The story details how a young Kenyan woman, “Gail,” is eking out a living from writing school assignments and term papers for lazy, rich college kids in the US, UK and other countries in what ‘Gail’ terms as a ‘symbiotic relationship’.

She gets at least $320 (Sh32,000) a month, enough to pay rent and buy food, and the lazy rich kids get their degrees and waltz into the Western job markets.

It is not a new story, really. Western media is awash with stories on how Kenya has become the hotbed of essay writing factories in which jobless Kenyan students with a great command of English and slowly but steadily helping Western students earn their degrees, one essay at a time. Heck, we even made it to the Gray Lady, the mighty New York Times, with an in-depth story and a brilliant, cheeky headline to match, ‘Cheating Inc.”

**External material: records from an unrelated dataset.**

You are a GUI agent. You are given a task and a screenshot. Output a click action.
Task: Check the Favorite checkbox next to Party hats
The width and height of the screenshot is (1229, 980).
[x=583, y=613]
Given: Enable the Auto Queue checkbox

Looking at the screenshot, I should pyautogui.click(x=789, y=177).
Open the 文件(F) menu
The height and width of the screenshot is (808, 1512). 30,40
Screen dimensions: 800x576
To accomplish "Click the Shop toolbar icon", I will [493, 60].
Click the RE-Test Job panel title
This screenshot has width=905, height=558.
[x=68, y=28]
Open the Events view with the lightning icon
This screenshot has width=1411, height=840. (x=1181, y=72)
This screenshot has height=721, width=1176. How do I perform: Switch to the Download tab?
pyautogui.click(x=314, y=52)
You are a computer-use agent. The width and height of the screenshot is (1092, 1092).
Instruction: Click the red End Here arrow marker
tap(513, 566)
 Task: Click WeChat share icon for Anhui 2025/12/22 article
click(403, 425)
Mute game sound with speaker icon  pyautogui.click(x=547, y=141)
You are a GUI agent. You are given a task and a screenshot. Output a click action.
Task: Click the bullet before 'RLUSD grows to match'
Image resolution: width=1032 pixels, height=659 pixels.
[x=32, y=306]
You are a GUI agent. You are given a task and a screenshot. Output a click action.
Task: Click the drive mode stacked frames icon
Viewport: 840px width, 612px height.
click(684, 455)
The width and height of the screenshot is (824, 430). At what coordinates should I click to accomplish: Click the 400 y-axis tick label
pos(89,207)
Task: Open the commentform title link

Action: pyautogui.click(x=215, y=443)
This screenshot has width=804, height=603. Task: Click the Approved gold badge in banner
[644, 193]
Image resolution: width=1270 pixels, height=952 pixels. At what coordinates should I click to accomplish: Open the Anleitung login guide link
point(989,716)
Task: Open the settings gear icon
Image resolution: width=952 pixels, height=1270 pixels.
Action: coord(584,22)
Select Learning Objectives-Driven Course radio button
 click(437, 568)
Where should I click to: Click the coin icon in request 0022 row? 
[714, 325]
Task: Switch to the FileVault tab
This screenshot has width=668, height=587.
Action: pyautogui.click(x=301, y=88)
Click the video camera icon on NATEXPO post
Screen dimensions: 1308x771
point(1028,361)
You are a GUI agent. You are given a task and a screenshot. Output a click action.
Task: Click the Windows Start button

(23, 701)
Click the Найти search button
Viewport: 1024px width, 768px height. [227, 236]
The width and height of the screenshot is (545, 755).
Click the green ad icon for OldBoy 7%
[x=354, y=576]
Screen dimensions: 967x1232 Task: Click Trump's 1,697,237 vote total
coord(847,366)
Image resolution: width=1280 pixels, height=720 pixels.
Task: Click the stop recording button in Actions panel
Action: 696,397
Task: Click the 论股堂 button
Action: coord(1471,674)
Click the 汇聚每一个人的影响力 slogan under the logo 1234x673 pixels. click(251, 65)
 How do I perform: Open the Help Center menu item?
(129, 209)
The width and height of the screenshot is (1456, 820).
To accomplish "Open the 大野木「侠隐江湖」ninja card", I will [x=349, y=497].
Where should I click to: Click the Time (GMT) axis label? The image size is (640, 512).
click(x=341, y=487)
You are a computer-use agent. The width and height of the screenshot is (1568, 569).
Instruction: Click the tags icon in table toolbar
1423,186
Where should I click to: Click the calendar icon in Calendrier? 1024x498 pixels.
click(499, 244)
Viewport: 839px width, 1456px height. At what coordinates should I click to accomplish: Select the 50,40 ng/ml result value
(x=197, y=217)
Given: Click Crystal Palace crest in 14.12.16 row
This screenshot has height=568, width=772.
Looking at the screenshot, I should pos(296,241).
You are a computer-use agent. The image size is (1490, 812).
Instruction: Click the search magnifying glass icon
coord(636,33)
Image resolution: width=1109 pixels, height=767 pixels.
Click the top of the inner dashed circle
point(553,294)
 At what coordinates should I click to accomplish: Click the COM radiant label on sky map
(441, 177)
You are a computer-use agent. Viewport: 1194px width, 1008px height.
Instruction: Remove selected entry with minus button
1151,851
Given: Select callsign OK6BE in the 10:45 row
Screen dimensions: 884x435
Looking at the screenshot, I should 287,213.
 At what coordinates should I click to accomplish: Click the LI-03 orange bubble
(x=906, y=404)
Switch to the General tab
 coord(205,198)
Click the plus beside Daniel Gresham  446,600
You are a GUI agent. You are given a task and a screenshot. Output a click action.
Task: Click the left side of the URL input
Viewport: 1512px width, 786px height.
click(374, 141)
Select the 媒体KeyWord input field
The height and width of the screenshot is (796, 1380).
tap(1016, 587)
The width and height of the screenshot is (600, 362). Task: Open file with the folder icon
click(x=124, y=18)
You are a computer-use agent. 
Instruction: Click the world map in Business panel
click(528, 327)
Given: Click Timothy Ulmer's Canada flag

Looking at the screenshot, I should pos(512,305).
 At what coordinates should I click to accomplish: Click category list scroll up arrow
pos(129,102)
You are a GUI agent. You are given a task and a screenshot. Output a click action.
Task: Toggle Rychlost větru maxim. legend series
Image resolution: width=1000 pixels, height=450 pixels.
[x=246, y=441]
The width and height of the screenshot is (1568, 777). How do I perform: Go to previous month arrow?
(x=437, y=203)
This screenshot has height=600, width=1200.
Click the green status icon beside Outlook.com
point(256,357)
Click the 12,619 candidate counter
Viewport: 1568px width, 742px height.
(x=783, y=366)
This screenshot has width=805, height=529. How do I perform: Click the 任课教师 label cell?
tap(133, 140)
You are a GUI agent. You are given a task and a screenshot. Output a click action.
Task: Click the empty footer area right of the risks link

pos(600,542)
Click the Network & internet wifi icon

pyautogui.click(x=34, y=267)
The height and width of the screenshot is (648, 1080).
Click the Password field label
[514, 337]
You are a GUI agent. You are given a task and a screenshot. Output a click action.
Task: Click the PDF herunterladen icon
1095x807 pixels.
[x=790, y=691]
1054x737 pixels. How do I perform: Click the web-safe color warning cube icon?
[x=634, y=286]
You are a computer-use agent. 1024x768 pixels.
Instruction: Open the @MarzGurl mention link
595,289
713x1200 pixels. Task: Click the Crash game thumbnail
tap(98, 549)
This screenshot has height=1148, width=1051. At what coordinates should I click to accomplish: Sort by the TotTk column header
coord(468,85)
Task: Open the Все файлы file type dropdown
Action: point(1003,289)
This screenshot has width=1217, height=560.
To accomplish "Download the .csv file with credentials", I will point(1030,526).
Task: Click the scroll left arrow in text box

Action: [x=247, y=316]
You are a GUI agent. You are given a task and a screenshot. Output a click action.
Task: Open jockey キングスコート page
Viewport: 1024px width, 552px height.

Cheating in Western colleges is so rampant that Kenyan entrepreneurs have set up small companies and consortiums of writers who work day and night to ensure a college kid somewhere in Illinois graduates on time.

It has minted millionaires perched on penthouse offices along Kenyatta Avenue who not only offer essay-writing services to Western kids, but also ‘academic consultancy’ services to local master’s and PhD students who are too lazy to write their own research papers.

Of course, there are those lone writers like ‘Gail’ and the ‘Mary Mbuguah’ who was interviewed by the New York Times who work from home, but still make a decent sum all the same.

While this story is essentially about academic fraud – and how it eventually plays into professional integrity — the real story here, the one we are all ignoring, is the many Kenyan youth who have become so desperate in life as to resort to such ways of earning a living.

I promise you these young Kenyans do not like one bit what they are doing. Nobody slaves through nearly five years of engineering school only to spend their youthful working years writing term papers on euthanasia.

They are doing this because there is nothing else to do. And this should be the story we need to interrogate.

We need to know why young and educated Kenyans, brilliant to a fault, are taking up menial and demeaning jobs like doing assignments for Western college kids and getting blamed for fueling cheating in Western colleges.

These are Kenyans with degrees in economics, engineering, literature and mathematics who are supposed to use their knowledge and competencies to help us navigate the fourth industrial revolution, yet their intellect is misused to help American kids get through college.

I don’t want to play the racial card here and ask why it is that the Western media is not bothered with tracking down the students who are paying top dollar to have their assignments done for them.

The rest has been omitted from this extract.